Program Analysis for High-Value Smart Contract Vulnerabilities: Techniques and Insights
Yannis Smaragdakis, Neville Grech, Sifis Lagouvardos, Konstantinos Triantafyllou, Ilias Tsatiris, Yannis Bollanos, Tony Rocco Valentine

TL;DR
This paper presents advanced static analysis techniques combined with domain knowledge inference to effectively identify high-value vulnerabilities in smart contracts, achieving practical success in real-world security and bug bounty rewards.
Contribution
It introduces a high-completeness static analysis approach and novel methods for inferring domain knowledge from large contract corpora, enabling effective detection of high-value vulnerabilities.
Findings
Achieved over $3M in bug bounty rewards from high-profile contracts.
Developed techniques for automatic domain knowledge inference from statistical analysis.
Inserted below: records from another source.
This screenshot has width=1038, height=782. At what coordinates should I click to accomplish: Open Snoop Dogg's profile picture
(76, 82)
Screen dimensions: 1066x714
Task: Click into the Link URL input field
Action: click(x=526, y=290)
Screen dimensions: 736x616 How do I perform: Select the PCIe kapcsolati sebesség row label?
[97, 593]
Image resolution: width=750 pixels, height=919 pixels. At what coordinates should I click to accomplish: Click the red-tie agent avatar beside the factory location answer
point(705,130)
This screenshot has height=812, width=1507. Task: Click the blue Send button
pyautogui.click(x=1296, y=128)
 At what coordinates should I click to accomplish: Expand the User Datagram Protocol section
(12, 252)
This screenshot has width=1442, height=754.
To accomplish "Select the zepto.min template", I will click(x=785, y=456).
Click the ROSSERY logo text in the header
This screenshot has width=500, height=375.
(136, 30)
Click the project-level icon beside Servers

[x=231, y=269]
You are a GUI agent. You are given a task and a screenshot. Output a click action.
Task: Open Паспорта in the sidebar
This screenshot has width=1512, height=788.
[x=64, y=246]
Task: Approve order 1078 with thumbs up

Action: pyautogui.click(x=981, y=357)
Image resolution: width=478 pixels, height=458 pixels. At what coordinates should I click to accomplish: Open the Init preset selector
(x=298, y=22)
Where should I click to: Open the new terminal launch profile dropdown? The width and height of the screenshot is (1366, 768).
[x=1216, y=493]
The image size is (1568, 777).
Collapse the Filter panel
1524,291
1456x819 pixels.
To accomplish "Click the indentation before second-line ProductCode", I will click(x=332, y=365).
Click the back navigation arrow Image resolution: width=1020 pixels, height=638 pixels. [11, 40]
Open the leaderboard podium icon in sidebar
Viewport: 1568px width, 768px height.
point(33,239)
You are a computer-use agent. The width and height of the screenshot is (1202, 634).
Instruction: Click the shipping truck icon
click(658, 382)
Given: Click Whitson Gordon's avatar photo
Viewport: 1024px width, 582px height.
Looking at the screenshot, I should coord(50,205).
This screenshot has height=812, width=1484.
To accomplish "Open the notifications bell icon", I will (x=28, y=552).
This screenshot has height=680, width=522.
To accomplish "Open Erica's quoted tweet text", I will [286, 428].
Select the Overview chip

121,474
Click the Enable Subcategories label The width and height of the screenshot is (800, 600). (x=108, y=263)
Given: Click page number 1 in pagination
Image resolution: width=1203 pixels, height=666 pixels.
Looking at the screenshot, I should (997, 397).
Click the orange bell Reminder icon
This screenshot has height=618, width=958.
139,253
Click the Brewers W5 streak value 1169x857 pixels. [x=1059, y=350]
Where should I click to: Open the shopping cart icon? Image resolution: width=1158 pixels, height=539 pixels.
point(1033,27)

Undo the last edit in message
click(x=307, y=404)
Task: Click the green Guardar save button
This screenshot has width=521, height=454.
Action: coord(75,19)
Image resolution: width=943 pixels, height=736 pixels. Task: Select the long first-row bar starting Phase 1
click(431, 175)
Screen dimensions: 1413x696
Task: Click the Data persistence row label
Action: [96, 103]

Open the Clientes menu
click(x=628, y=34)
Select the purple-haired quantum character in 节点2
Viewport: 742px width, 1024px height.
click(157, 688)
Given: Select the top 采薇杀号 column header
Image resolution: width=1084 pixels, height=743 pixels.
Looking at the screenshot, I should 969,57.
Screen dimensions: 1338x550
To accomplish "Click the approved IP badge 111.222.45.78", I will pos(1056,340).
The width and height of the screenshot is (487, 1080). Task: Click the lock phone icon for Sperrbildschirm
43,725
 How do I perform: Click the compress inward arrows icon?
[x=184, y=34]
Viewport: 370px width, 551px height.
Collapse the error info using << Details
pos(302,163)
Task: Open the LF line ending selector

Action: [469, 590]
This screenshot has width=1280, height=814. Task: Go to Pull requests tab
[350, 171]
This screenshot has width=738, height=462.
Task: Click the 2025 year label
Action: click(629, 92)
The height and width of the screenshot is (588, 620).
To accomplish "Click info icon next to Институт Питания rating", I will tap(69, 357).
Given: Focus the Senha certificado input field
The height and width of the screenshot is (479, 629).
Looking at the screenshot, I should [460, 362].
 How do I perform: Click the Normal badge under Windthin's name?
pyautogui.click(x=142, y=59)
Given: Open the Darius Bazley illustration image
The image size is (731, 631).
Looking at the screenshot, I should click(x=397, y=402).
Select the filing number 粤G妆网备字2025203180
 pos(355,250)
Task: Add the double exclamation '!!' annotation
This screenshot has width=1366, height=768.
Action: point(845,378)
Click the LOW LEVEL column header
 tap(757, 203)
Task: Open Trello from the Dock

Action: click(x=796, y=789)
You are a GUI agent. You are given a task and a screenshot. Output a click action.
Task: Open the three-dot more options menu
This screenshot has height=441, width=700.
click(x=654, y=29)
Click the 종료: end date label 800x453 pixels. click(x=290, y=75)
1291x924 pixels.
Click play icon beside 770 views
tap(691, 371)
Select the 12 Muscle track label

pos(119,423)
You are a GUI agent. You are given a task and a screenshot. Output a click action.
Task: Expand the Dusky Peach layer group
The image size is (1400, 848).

Demonstrated that high-value vulnerability detection can tolerate high false-positive rates.
Abstract
A widespread belief in the blockchain security community is that automated techniques are only good for detecting shallow bugs, typically of small value. In this paper, we present the techniques and insights that have led us to repeatable success in automatically discovering high-value smart contract vulnerabilities. Our vulnerability disclosures have yielded 10 bug bounties, for a total of over $3M, over high-profile deployed code, as well as hundreds of bugs detected in pre-deployment or under-audit code. We argue that the elements of this surprising success are a) a very high-completeness static analysis approach that manages to maintain acceptable precision; b) domain knowledge, provided by experts or captured via statistical inference. We present novel techniques for automatically inferring domain knowledge from statistical analysis of a large corpus of deployed contracts, as…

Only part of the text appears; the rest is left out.